Copy the passage of the text on NVIDIA's Blackwell Ultra inference results exactly, from "NVIDIA’s Blackwell Ultra" up to and including "AI factory performance.".

■ Quoted passage ■
┌────────
NVIDIA’s Blackwell Ultra architecture has set new standards in AI performance, achieving record results in the latest MLPerf Inference v5.1 benchmarks. The NVIDIA GB300 NVL72 rack-scale system, powered by Blackwell Ultra, delivered the highest throughput on the new reasoning inference benchmark, outperforming previous-generation systems by up to 45% in DeepSeek-R1 inference throughput compared with GB200 NVL72 platforms.
Inference performance is vital for the economics of AI infrastructure. Higher throughput enables more tokens to be processed at speed, boosting revenue, lowering total cost of ownership (TCO) and increasing overall productivity. NVIDIA’s latest achievement underscores its ongoing efforts to push the limits of AI factory performance.
Enhanced architecture and full-stack optimisation
The Blackwell Ultra architecture builds on the foundation of its predecessor with significant improvements. Each GPU now offers 1.5 times more NVFP4 AI compute and double the attention-layer acceleration compared with Blackwell. It also features up to 288GB of HBM3e memory per GPU, providing greater capacity for large-scale AI workloads.
└────────
■ Data extract ■
┌────────
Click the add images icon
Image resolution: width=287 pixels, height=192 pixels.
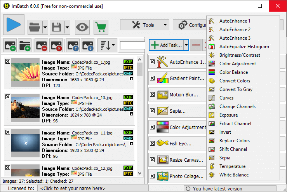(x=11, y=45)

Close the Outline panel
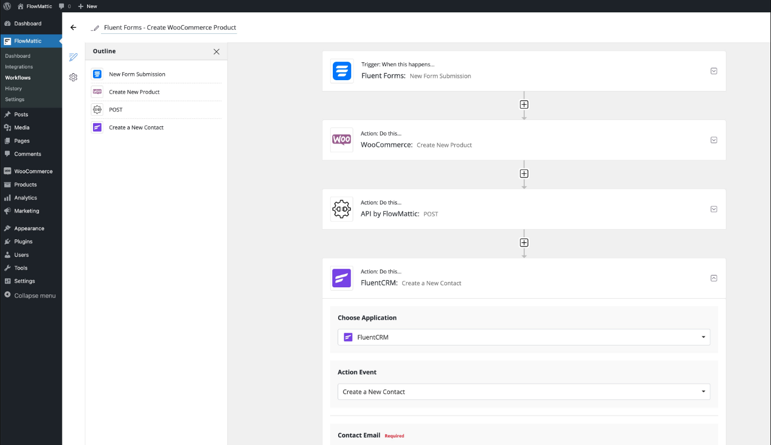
└────────
┌────────
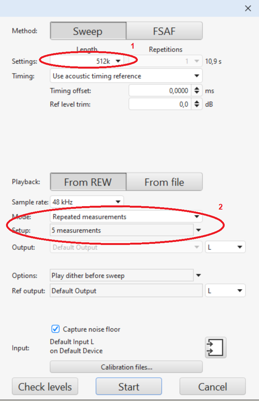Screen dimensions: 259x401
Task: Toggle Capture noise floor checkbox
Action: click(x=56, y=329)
└────────
■ Reply ■
NVIDIA’s Blackwell Ultra architecture has set new standards in AI performance, achieving record results in the latest MLPerf Inference v5.1 benchmarks. The NVIDIA GB300 NVL72 rack-scale system, powered by Blackwell Ultra, delivered the highest throughput on the new reasoning inference benchmark, outperforming previous-generation systems by up to 45% in DeepSeek-R1 inference throughput compared with GB200 NVL72 platforms.
Inference performance is vital for the economics of AI infrastructure. Higher throughput enables more tokens to be processed at speed, boosting revenue, lowering total cost of ownership (TCO) and increasing overall productivity. NVIDIA’s latest achievement underscores its ongoing efforts to push the limits of AI factory performance.